#### Extracted entries
***
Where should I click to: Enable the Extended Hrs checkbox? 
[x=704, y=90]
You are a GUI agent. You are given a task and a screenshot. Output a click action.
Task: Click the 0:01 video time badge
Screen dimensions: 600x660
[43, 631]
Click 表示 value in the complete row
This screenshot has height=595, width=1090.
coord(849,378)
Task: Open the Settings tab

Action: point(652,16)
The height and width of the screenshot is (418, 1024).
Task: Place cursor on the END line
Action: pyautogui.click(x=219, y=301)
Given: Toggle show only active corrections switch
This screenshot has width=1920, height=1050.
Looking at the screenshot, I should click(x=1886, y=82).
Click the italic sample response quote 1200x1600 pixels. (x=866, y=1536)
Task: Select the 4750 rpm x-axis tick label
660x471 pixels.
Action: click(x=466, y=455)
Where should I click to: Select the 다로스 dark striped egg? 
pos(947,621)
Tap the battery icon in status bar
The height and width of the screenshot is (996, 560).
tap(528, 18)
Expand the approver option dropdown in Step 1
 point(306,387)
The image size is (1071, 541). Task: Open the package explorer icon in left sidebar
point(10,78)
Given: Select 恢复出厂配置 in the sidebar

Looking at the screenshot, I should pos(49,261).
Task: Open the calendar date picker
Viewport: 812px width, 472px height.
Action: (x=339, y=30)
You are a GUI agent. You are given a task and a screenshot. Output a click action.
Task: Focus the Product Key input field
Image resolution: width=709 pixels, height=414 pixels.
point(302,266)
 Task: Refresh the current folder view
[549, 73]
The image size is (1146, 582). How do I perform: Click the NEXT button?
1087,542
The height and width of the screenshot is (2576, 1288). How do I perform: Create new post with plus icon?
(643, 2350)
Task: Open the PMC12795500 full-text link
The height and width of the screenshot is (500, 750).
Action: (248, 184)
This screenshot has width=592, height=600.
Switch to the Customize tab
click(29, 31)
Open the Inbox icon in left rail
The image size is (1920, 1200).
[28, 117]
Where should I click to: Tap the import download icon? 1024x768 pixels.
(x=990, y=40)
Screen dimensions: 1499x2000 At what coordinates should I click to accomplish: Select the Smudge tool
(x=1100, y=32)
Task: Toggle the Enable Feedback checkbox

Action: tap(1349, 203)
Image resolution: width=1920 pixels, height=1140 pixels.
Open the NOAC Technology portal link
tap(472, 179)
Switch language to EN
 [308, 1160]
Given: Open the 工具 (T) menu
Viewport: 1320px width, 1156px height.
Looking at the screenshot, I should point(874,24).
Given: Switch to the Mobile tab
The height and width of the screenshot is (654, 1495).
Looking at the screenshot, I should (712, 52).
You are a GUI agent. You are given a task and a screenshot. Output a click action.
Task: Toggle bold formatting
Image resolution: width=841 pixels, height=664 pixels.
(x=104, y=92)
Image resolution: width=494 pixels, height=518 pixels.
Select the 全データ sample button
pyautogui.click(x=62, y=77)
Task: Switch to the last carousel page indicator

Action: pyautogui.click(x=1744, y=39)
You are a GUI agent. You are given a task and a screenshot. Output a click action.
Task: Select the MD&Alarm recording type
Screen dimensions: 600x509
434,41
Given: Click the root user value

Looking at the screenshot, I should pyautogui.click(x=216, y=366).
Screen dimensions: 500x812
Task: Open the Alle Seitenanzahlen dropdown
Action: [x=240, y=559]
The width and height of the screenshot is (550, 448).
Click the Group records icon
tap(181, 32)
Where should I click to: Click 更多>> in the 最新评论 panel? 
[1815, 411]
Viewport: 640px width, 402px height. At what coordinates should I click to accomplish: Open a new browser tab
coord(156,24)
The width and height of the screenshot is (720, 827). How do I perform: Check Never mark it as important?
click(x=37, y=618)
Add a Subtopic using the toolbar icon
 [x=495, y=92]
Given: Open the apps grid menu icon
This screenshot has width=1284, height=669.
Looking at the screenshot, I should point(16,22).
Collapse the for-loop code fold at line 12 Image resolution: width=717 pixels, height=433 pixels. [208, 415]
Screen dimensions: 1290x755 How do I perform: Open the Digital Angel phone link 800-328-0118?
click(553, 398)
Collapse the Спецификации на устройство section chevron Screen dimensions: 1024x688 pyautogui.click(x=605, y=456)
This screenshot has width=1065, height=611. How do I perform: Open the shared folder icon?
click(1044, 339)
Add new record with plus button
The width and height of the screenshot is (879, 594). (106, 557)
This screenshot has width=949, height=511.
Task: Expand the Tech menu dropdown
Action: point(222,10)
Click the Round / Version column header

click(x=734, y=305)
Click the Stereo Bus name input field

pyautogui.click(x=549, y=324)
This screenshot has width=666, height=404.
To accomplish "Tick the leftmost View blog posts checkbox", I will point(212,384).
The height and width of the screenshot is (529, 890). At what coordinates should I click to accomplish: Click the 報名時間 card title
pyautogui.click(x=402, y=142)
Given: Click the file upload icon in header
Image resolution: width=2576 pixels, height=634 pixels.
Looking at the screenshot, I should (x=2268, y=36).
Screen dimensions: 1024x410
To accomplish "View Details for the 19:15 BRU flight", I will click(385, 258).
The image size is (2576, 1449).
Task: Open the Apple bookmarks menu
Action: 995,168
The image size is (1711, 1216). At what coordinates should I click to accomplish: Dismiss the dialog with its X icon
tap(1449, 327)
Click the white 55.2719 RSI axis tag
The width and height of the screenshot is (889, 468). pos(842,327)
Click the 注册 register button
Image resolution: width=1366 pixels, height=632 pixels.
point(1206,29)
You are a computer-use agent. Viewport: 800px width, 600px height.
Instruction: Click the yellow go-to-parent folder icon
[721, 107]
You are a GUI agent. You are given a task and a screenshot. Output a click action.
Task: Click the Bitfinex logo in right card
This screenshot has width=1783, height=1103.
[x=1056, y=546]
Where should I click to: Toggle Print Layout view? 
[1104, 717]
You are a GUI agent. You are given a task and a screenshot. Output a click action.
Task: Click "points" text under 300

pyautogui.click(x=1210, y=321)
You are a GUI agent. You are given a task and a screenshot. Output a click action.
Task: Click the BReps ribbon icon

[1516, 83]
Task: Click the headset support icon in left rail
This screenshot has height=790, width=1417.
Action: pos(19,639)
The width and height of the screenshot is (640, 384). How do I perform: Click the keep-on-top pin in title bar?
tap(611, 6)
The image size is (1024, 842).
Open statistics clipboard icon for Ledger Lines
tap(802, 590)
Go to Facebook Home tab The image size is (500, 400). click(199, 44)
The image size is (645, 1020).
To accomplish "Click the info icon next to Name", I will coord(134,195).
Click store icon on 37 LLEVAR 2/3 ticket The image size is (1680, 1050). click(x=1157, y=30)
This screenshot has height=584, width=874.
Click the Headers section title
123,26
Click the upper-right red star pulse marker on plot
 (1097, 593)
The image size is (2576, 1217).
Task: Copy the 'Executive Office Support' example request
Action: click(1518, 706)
***
Locate every line in the material above that contains the word "Viewport" and copy each one, matching case exactly.

Viewport: 812px width, 472px height.
Viewport: 1320px width, 1156px height.
Viewport: 640px width, 402px height. At what coordinates should I click to accomplish: Open a new browser tab
You are a computer-use agent. Viewport: 800px width, 600px height.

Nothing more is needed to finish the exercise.